_Input records_
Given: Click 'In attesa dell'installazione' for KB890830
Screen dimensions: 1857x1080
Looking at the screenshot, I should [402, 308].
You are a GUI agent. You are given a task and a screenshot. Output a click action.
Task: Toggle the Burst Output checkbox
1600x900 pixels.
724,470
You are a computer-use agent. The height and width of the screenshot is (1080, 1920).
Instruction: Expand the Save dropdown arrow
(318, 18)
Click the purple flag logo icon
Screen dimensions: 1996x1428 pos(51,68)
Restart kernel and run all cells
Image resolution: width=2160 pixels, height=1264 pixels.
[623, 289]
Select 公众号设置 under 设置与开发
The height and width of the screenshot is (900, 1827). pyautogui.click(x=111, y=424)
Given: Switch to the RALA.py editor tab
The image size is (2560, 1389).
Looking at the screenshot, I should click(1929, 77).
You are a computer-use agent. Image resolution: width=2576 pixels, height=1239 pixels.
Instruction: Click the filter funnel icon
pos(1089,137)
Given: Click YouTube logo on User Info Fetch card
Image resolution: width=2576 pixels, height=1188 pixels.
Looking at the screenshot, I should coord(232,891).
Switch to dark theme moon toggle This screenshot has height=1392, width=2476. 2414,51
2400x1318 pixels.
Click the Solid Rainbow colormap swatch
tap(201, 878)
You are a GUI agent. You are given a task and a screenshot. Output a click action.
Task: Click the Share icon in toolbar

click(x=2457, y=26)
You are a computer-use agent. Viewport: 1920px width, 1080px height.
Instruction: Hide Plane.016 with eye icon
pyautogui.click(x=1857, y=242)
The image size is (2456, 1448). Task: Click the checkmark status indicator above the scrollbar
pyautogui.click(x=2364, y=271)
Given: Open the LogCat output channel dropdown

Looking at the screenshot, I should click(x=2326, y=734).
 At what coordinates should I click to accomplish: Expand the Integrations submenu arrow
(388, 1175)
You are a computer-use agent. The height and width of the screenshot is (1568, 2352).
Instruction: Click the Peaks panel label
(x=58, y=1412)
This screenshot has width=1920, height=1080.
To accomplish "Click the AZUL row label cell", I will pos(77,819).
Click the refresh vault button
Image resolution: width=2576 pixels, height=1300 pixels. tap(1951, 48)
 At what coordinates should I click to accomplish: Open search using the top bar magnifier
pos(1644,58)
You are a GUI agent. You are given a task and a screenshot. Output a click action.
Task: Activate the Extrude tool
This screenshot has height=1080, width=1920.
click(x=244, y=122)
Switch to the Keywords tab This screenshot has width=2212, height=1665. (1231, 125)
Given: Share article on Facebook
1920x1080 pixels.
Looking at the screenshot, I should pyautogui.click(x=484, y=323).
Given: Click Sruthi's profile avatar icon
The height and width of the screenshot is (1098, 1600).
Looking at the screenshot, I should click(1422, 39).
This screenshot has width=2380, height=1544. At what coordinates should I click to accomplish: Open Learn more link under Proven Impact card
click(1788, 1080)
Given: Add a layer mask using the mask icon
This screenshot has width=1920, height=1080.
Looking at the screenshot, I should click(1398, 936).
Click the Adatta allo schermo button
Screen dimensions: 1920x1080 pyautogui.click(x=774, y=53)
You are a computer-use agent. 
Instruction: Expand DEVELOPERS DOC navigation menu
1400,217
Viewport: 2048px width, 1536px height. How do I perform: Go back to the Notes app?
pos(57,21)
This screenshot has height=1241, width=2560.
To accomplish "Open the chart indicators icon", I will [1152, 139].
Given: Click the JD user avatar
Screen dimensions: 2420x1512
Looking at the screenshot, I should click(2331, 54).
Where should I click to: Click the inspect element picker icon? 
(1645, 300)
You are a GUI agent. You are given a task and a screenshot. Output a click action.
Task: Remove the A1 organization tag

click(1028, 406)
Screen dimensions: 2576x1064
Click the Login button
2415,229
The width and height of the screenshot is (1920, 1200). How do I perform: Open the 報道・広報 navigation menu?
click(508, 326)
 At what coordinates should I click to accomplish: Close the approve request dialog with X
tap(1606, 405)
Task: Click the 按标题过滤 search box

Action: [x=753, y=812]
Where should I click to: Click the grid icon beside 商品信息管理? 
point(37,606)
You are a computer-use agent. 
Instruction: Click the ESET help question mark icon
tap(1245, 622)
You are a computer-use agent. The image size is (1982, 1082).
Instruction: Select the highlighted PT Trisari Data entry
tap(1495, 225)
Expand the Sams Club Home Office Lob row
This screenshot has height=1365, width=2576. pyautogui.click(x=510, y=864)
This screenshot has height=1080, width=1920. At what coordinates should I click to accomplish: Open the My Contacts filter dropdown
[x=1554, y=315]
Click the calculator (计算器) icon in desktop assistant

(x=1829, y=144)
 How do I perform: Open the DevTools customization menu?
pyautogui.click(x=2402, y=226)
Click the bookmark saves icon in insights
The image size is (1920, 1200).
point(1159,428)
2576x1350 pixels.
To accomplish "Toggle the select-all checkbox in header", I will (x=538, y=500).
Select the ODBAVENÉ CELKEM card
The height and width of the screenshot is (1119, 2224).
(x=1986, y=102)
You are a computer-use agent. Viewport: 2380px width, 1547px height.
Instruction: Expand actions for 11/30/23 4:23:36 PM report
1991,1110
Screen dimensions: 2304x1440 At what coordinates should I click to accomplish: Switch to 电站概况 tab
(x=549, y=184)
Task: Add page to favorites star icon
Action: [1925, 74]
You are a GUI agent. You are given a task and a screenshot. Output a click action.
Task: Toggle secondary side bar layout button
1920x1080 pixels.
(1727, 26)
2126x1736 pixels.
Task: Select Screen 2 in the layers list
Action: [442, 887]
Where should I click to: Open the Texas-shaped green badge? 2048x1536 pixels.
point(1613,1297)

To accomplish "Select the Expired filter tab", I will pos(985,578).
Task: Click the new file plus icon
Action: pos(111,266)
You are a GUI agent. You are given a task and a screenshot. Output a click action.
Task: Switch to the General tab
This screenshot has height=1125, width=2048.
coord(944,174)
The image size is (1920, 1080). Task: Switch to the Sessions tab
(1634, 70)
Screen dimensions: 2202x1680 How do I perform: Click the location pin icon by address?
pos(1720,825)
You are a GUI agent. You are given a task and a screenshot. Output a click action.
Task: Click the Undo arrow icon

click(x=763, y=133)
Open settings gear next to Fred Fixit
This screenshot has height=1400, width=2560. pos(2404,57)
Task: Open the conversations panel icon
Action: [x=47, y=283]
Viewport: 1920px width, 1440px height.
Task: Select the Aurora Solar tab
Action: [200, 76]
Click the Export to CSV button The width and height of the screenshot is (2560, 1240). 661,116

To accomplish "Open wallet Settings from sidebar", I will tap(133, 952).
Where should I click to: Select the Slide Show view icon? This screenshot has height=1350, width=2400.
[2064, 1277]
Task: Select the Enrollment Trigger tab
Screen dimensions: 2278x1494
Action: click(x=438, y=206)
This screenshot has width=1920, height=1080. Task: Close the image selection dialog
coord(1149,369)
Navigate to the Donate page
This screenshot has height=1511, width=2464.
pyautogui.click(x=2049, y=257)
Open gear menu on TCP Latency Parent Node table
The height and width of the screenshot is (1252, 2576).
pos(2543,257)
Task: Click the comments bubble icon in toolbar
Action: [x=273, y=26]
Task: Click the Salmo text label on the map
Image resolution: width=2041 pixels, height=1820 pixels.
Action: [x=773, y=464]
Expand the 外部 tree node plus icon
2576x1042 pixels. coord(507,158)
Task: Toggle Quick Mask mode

_What to produce_
With the line containing "Where should I click to: Open" as the first and the last line above as the final one, copy those lines exactly and no others.

_Output for this exercise_
Where should I click to: Open the Texas-shaped green badge? 2048x1536 pixels.
point(1613,1297)

To accomplish "Select the Expired filter tab", I will pos(985,578).
Task: Click the new file plus icon
Action: pos(111,266)
You are a GUI agent. You are given a task and a screenshot. Output a click action.
Task: Switch to the General tab
This screenshot has height=1125, width=2048.
coord(944,174)
The image size is (1920, 1080). Task: Switch to the Sessions tab
(1634, 70)
Screen dimensions: 2202x1680 How do I perform: Click the location pin icon by address?
pos(1720,825)
You are a GUI agent. You are given a task and a screenshot. Output a click action.
Task: Click the Undo arrow icon

click(x=763, y=133)
Open settings gear next to Fred Fixit
This screenshot has height=1400, width=2560. pos(2404,57)
Task: Open the conversations panel icon
Action: [x=47, y=283]
Viewport: 1920px width, 1440px height.
Task: Select the Aurora Solar tab
Action: [200, 76]
Click the Export to CSV button The width and height of the screenshot is (2560, 1240). 661,116

To accomplish "Open wallet Settings from sidebar", I will tap(133, 952).
Where should I click to: Select the Slide Show view icon? This screenshot has height=1350, width=2400.
[2064, 1277]
Task: Select the Enrollment Trigger tab
Screen dimensions: 2278x1494
Action: click(x=438, y=206)
This screenshot has width=1920, height=1080. Task: Close the image selection dialog
coord(1149,369)
Navigate to the Donate page
This screenshot has height=1511, width=2464.
pyautogui.click(x=2049, y=257)
Open gear menu on TCP Latency Parent Node table
The height and width of the screenshot is (1252, 2576).
pos(2543,257)
Task: Click the comments bubble icon in toolbar
Action: [x=273, y=26]
Task: Click the Salmo text label on the map
Image resolution: width=2041 pixels, height=1820 pixels.
Action: [x=773, y=464]
Expand the 外部 tree node plus icon
2576x1042 pixels. coord(507,158)
Task: Toggle Quick Mask mode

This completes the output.